- The Washington Times - Friday, June 28, 2002

Much has been made recently of some high-profile incidents, or at least accidents, on the part of the Immigration and Naturalization Service (INS). With calls for restructuring coming from virtually every corner of Capitol Hill, I was somewhat encouraged by the recent vote in the House to restructure the INS. However, it seems that in all the debate and controversy over INS policies and procedures, we may be missing a bigger, more fundamental point, one that poses a most serious threat to our national security, as well as global commerce.

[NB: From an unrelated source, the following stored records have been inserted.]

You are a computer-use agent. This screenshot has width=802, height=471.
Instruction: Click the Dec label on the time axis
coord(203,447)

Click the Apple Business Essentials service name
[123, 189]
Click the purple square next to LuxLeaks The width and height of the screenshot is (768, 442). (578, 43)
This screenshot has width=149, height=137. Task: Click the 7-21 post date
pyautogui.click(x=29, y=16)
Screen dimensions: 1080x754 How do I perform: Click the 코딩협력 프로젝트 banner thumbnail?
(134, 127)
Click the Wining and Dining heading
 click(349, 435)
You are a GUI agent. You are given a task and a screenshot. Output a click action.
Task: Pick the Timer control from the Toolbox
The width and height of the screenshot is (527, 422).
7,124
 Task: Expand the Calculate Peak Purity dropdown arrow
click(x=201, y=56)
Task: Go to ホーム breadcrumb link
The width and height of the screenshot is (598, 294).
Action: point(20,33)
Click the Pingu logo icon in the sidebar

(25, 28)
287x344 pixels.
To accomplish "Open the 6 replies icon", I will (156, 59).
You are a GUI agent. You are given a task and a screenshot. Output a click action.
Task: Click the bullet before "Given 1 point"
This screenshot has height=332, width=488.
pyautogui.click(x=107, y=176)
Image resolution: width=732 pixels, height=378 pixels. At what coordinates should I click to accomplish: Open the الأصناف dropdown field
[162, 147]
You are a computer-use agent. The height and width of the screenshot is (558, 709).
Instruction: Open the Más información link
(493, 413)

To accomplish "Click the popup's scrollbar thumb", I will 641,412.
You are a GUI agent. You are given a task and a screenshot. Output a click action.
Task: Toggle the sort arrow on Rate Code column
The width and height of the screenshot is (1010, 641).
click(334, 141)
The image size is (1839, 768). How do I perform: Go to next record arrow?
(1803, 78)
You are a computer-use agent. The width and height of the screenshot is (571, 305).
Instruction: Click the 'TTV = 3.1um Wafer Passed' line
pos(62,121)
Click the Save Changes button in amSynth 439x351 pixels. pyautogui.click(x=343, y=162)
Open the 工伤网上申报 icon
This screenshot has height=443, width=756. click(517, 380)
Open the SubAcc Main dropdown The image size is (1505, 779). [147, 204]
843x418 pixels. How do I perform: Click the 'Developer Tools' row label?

The INS and other U.S. governmental agencies do not have access to the tools or information they need to qualify individuals attempting to enter the United States or to enforce regulations on foreign nationals already within the United States. The information on the backgrounds of immigrants or visitors to the United States from countries around the world, and most particularly the 26 countries on the Office of Foreign Asset Control list as well as other law-enforcement lists, simply doesn't exist.
Certainly, the vast majority of men and women entering the United States are doing so for good and worthwhile reasons like education, business, employment or family connections. But, as we now know all too well, there is a tiny but extremely destructive minority who has and likely will continue to infiltrate the country for the worst imaginable purposes. These few have become masters of false identities and fraudulent identification documents. Without a system in place to identify them and thwart their efforts, we risk another catastrophe. Moreover, any attempt to assist the INS in reform will fail if this key loophole is not closed.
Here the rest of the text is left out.